WFAA's Or Moyal has a good Q&A up with Scout.com's Jason Cole this morning that takes a detailed look at some of the players the Rangers could be looking at recalling to the majors, and Hamburger was prominently featured in that discussion:
Mark Hamburger is a lesser-known arm whose main claim to fame is a great last name. What kind of pitcher is he? Are his recent starts reflective of a different view on his role, or are the Rangers committed to using him in the bullpen?
The last question is a good one, and I don't really know the answer. Hamburger had never started a game in his professional career until recently, but the results as a starter have been excellent––16.1 innings, 9 hits, 2 runs, 3 walks, 14 strikeouts. He is succeeding and keeping manageable pitch counts because he does a good job of commanding a 90-96 mph fastball, which has some late life to it.

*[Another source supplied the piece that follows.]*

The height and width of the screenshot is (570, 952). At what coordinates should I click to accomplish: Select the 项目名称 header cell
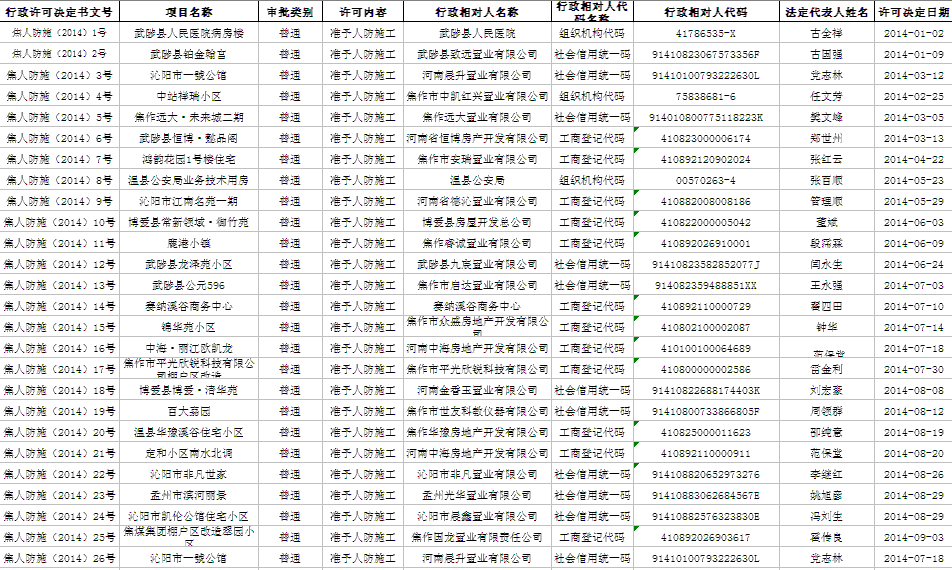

I still think Hamburger is likely a reliever because his secondary stuff lags behind the fastball. His slider has improved this season, though, as he's now throwing it in the upper-80s with a little more late bite. He is also mixing in a splitter. Most of Hamburger's success as a starting pitcher has come from his ability to command a plus fastball, though.
Hamburger may not project as a late-inning reliever because he doesn't really have a swing-and-miss secondary pitch, but he is beginning to look more and more like a big league-caliber arm that could pitch in middle relief.

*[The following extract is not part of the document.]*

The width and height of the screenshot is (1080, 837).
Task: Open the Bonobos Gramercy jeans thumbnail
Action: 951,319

Martin, meanwhile, has scuffled at the plate during his stint at Triple-A Round Rock, hitting just .263/.316/.314 with no home runs in 40 games, and Cole speculates in the piece that a promotion for Martin would be more about acclimating him to the major league environment for the first time than actually starting him down the stretch in meaningful games. It's unclear how the potential seriousness of the Cruz injury could end up mucking things up in that regard, but with Hamilton, Chavez, Gentry, and Murphy still available, I would suspect that Martin's usage will largely be restricted to pinch-running duties and some late-game substitutions in games that are out of hand one way or the other.
And, hell, maybe he can catch some lightning in a bottle and put some of that $15.5 million talent on display over an extended period of time. Sans the questions about the bat, Martin is a premium defensive talent who can play a legitimate center field, and who is still regarded as the Rangers' center fielder of the future.